Assuring the quality of research and healthcare provision
The treatment of congenital heart defects is a highly complex matter. Patients will only receive the best care if they can rely on the co-operation of interdisciplinary teams of experts. Diagnostic and treatment methods need to be fully tested in respect of their long-term efficacy and safety. It is for this reason that the scientists collaborating in the Competence Network for Congenital Heart Defects are working on guidelines to assure the quality of treatment offered to CHD patients.
Research for humanity
The human element plays a central role in our research activities. By creating interdisciplinary links between fundamental and applied research, we aim to accelerate the transfer of the latest scientific findings into practical applications, and ultimately ensure that patients with congenital heart defects receive the best care possible. Through informative brochures, our Internet site, and special seminars for doctors and patients, we aim to keep everyone up to date on the latest research findings.
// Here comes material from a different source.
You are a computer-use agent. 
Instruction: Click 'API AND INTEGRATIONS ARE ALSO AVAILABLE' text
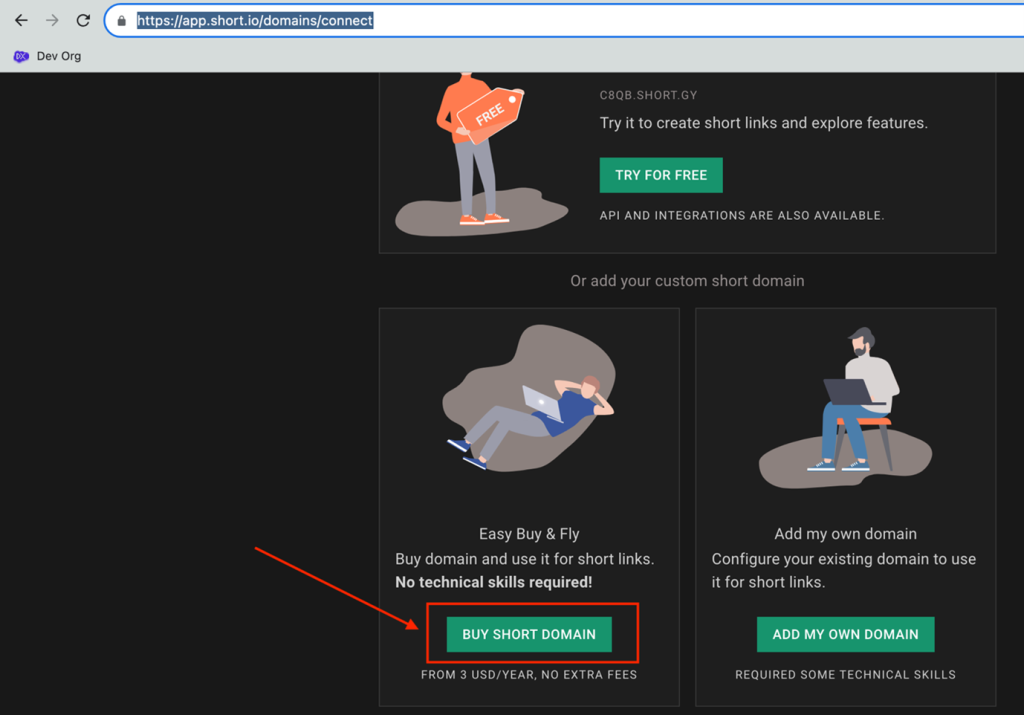pos(741,216)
Data protection is a top priority
When researchers work together in distributed networks, data protection issues represent an additional challenge. Whilst it is certainly beneficial for a large number of clinics to work together in a competence network, sharing the results of their research to augment their level of expertise, the data to which they gain access in this way poses new, complex and delicate questions as to how to preserve its confidentiality. Network-based research calls for secure IT solutions that respect the data privacy rights of patients, researchers and practising physicians. The Competence Network for Congenital Heart Defects is therefore developing a new data security concept in collaboration with TMF, a non-profit association devoted to the development of a secure platform for shared medical research networks in Germany.